Stored records
*** Block opens ***

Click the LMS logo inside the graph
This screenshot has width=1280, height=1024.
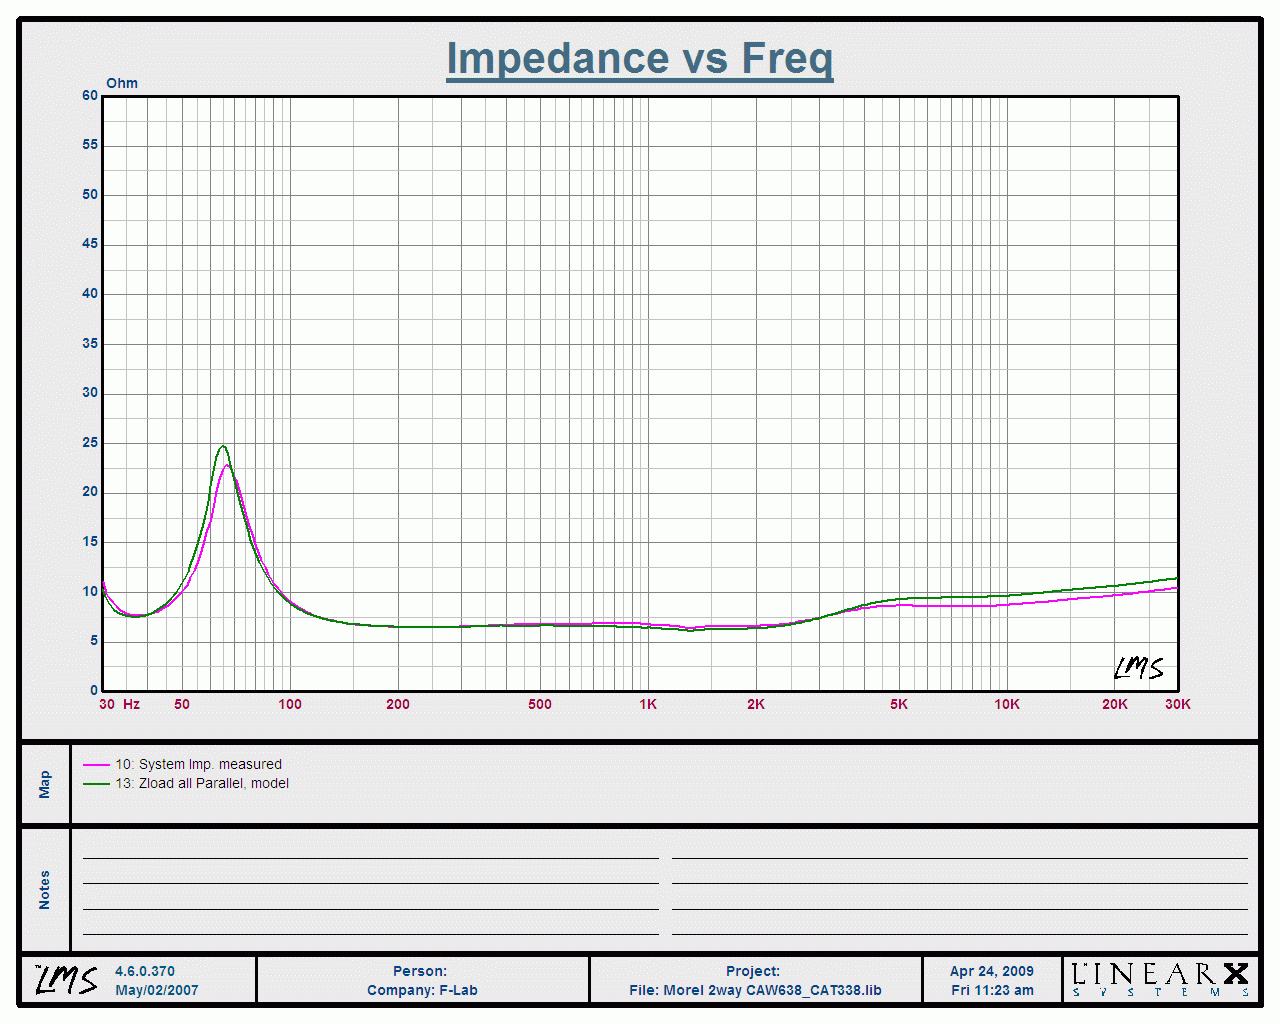click(1139, 668)
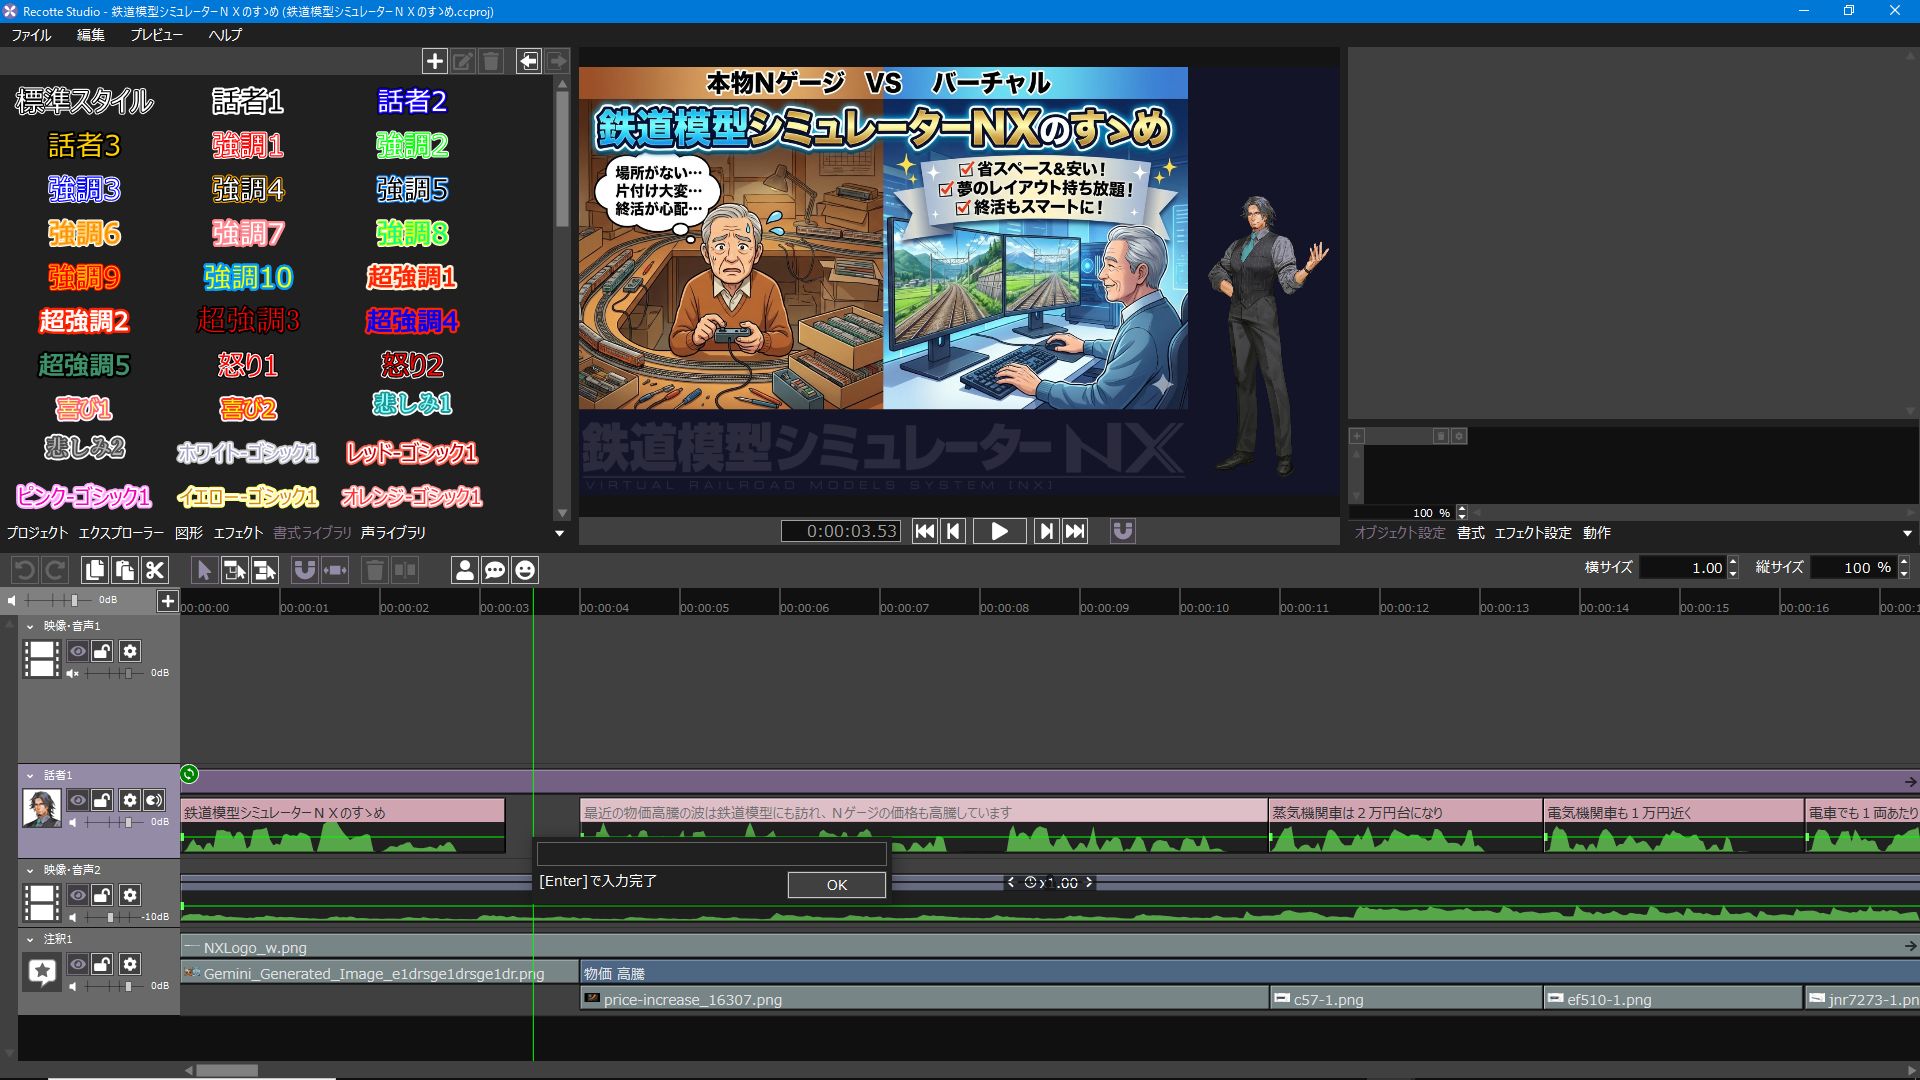
Task: Open settings gear for 話者1 track
Action: 130,800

*** Block closes ***

Your answer must be an exact copy of the records, without the pictures.

Click the LMS logo inside the graph
This screenshot has width=1280, height=1024.
click(1139, 668)
Task: Open settings gear for 話者1 track
Action: 130,800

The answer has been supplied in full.